Loaded images do have 3 channels despite using Grayscale transformation

As the title clearly describes, the images in the dataset I use do have 3 color channels despite they are grayscale. So, I used transforms.Grayscale(num_output_channels=1) transformation in order to reduce the number of color channels to 1, but still the loaded images do have 3 channels.

Here is my implementation:

data_transforms = transforms.Compose([
    transforms.Normalize(mean=[0.485, 0.456, 0.406],
                         std=[0.229, 0.224, 0.225])
face_train_dataset = datasets.ImageFolder(root=DEST_PATH_TRAIN, transform=data_transforms)

train_loader = DataLoader(face_train_dataset,
                          batch_size=train_batch_size, shuffle=True, num_workers=4)

If I run your code, I get the valid error:

RuntimeError: output with shape [1, 334, 690] doesn't match the broadcast shape [3, 334, 690]

which is thrown, since Grayscale returns a single-channel image, while Normalize uses three values.
Fixing the mean and std to a single value, yields valid output tensors of shape [batch_size, 1, 334, 690].

1 Like

Not that I was aware of, thanks @ptrblck. Thought it could still work as it was expected.

Between, after decreasing the number of channels of the images, which were already grayscale (8 bits depth images), the accuracy of the network has decreased dramatically. The only change was that. Are there any workarounds or point that I miss? @ptrblck

Are you sure the depth images are not stored in 16bit?

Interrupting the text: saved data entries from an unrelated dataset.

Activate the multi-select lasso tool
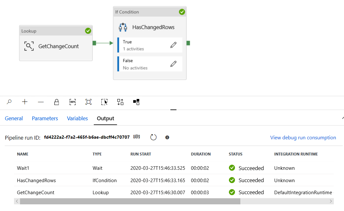Screen dimensions: 344x211 tap(104, 102)
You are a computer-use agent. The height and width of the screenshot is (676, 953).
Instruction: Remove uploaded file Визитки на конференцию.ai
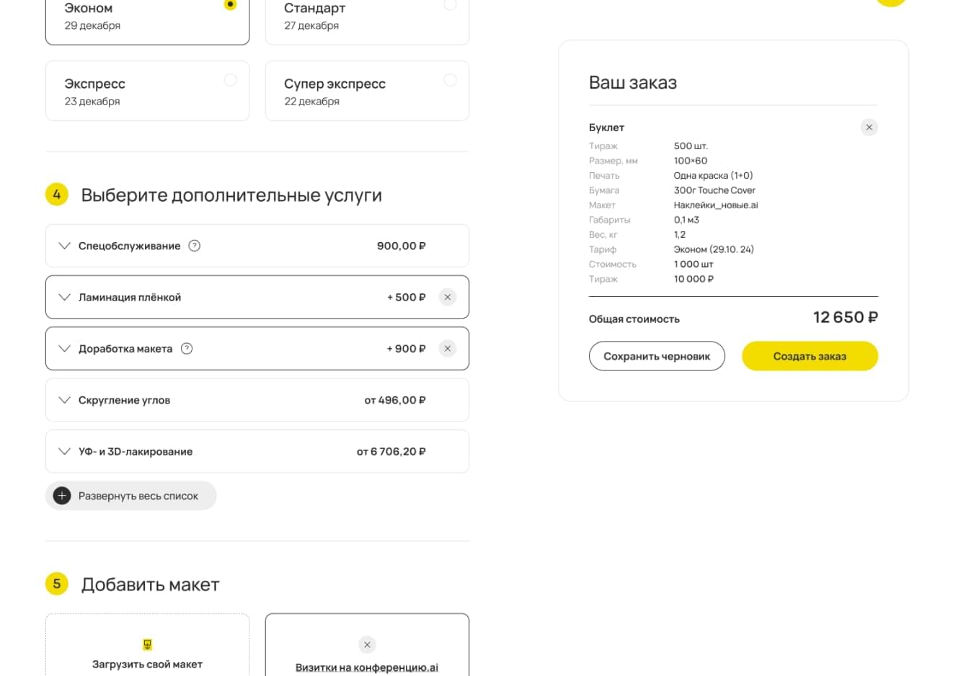(367, 644)
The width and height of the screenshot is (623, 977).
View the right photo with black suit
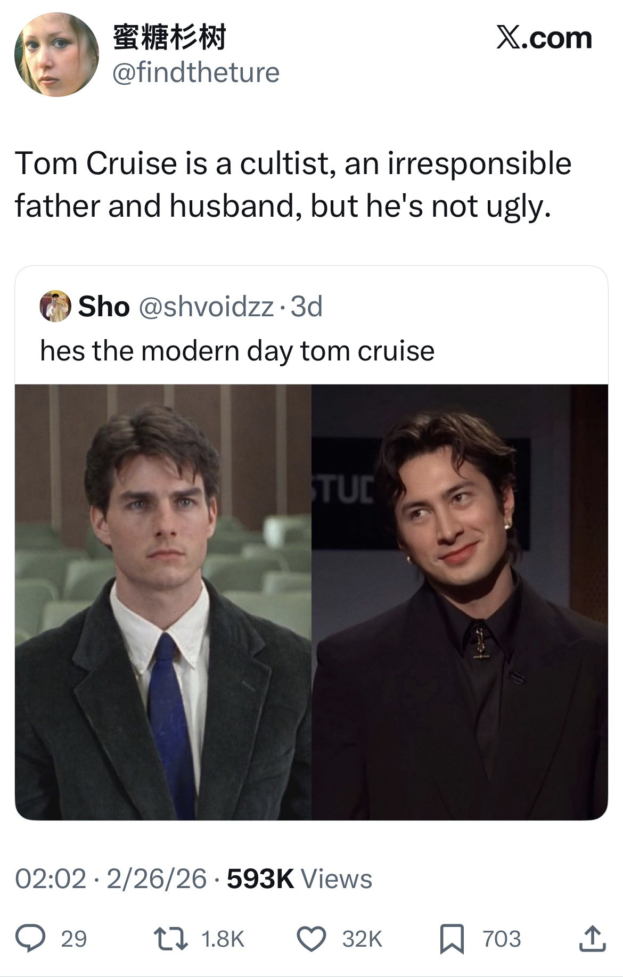(460, 602)
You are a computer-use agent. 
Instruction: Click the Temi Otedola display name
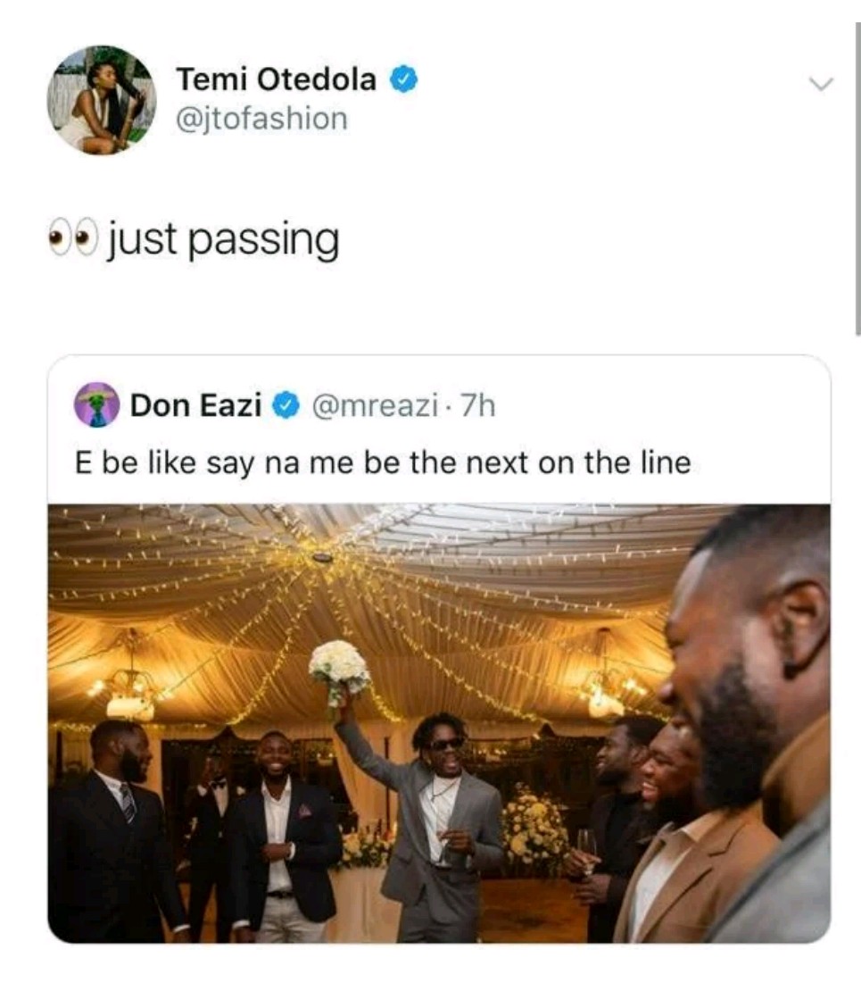pos(277,79)
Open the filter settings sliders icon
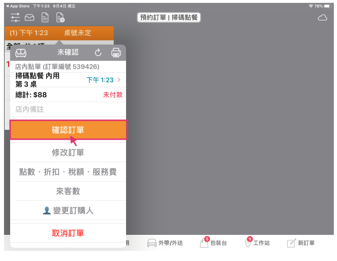 [x=15, y=17]
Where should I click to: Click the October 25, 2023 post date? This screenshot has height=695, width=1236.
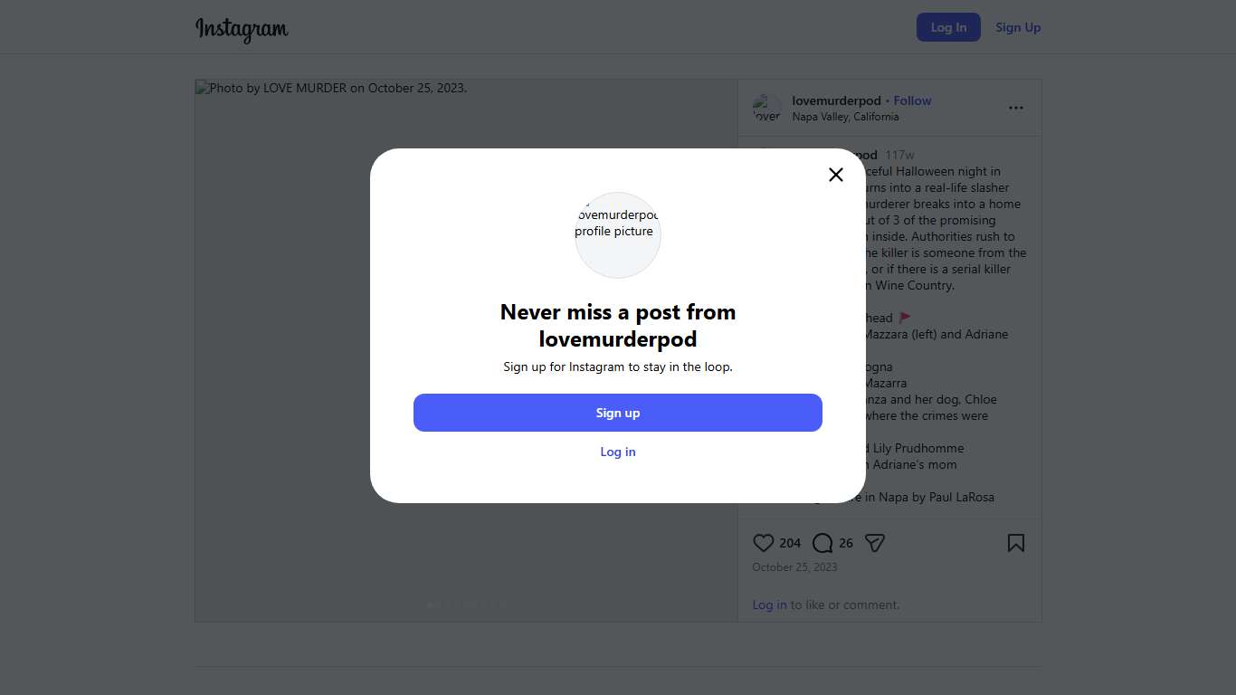tap(794, 567)
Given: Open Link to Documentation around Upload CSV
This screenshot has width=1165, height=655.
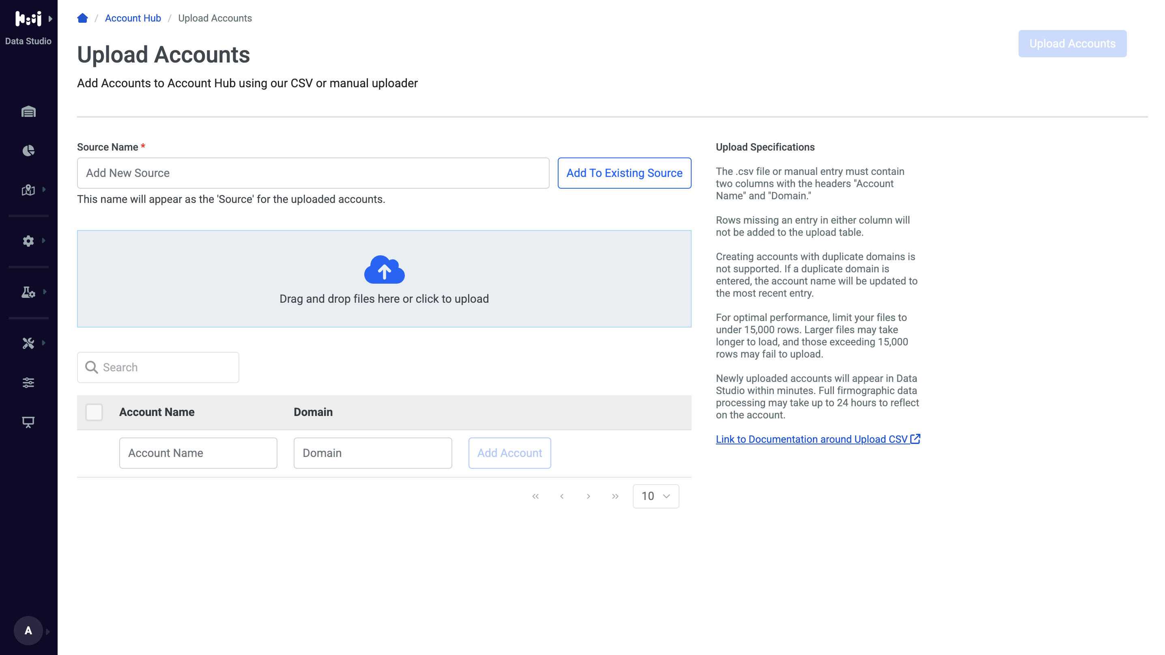Looking at the screenshot, I should (x=818, y=439).
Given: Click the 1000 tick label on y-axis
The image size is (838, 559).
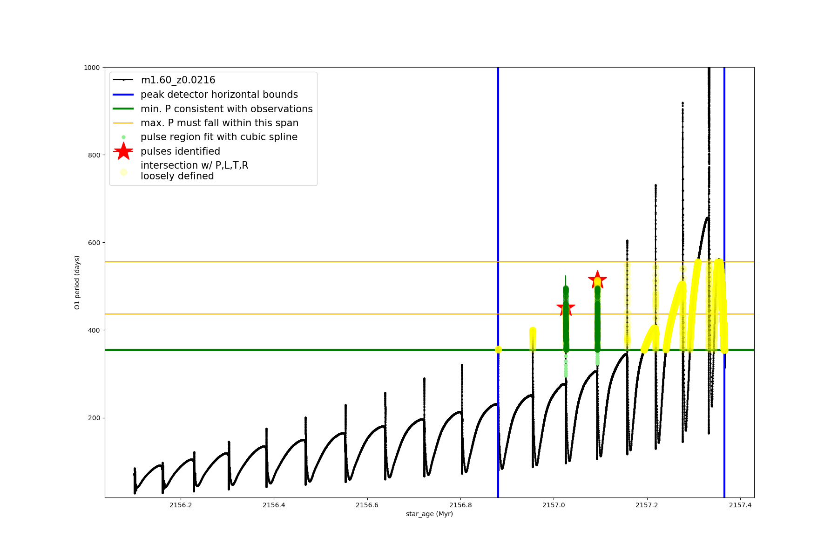Looking at the screenshot, I should click(x=92, y=68).
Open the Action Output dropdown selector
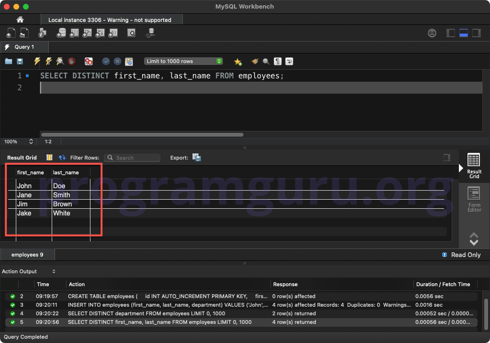Viewport: 490px width, 343px height. pos(53,271)
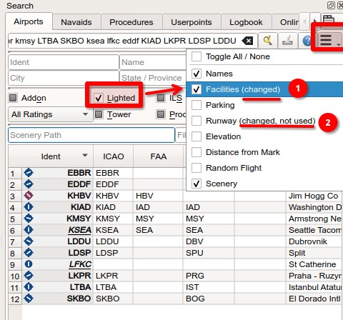The image size is (343, 320).
Task: Click the Scenery Path input field
Action: point(91,135)
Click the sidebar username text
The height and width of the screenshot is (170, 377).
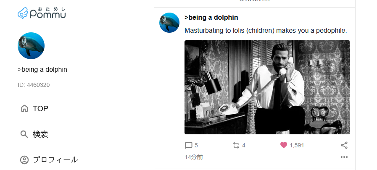[x=42, y=70]
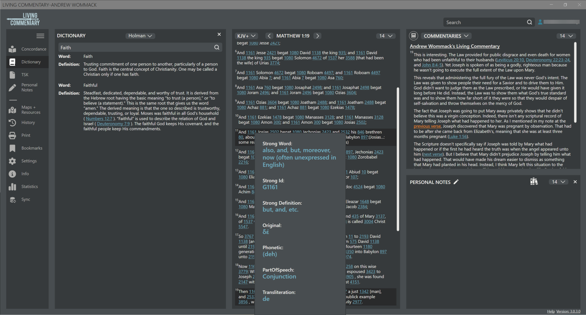The width and height of the screenshot is (586, 315).
Task: Open the user account icon
Action: (540, 22)
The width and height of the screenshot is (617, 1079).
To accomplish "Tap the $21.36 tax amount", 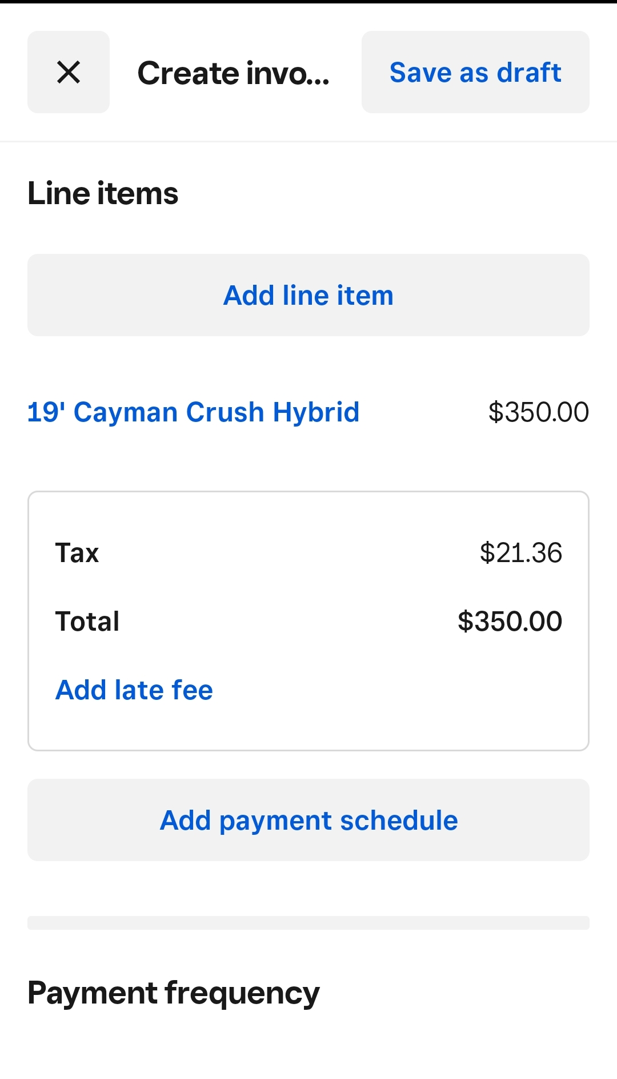I will pos(520,553).
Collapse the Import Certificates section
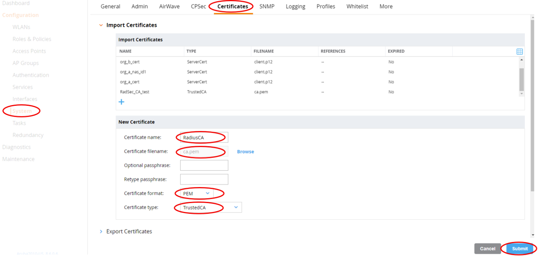 (x=101, y=25)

Anyway, are you training your model from scratch or finetuning a pretrained model?
Was the accuracy better when you loaded the depth images as 3-channel images?

Yes, here is the detail of an image (which is a sample image from the FER2013 dataset):


I have constructed my model from scratch, now trying to improve its accuracy. Yes, the accuracy was way better when I loaded the images as 3-channels as the accuracy has dropped to about 25% from 50%.